Image: Fragment, 11th–13th century, Central Asia. Silk, metallic thread, slit tapestry with eccentric wefts (kesi), 25 3/16 x 14 3/16 in. (64 x 36 cm). Gift of George and Marie Hecksher, 2002.184.2
The Caroline and H. McCoy Jones Department of Textile Arts contains more than 14,000 textiles and costumes from traditions around the world. A remarkable range of techniques is represented, including loom-woven textiles; nonwoven fabrics, such as bark cloth, felt, and knitting; and objects embellished with beading and embroidery.
Highlights from the collection include extraordinary Turkmen carpets, rare 12th- through 15th-century Central Asian and North Indian silks, the most important group of Anatolian kilims outside Turkey, European tapestries, exquisite ecclesiastical textiles, and contemporary Bay Area fiber art. The de Young is known for its 20th-century couture, particularly from the post–World War II era, with outstanding pieces by Cristóbal Balenciaga, Coco Chanel, Christian Dior, Madame Grés, and Yves Saint Laurent.
With holdings that span nearly three millennia and represent cultures from 125 countries, the textile arts collection enables the Museums to draw connections across cultures and enrich other areas of the permanent collection.

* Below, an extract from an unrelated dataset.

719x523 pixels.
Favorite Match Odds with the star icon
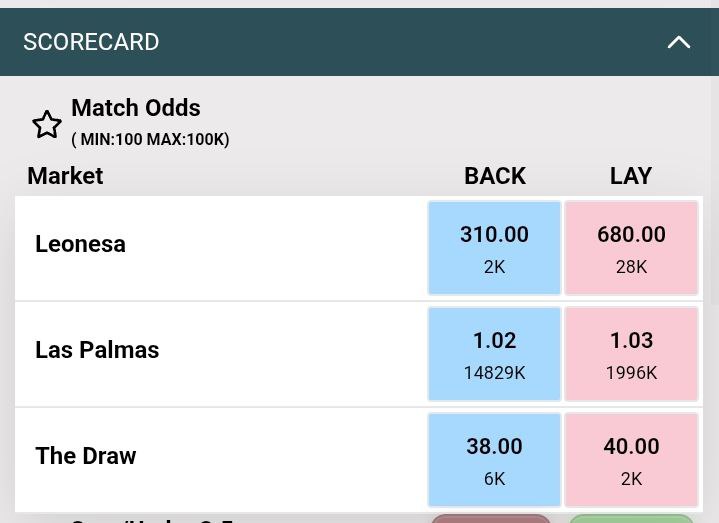[47, 124]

Throughout the year the Lonna and Marshall Wais and Diana Dollar Knowles and Gorham B. Knowles costume and textile arts gallery hosts several exhibitions, featuring the diverse range of these collections, as well as important traveling exhibitions.
In addition to the larger rotating textiles presentations in the main gallery, the T. B. Walker Family Education Gallery houses small, didactic displays and contains study drawers illustrating representative pieces from the entire collection, highlighting different textile techniques. The Joan Diehl McCauley Study Center is available to researchers with a specific focus of study by appointment only.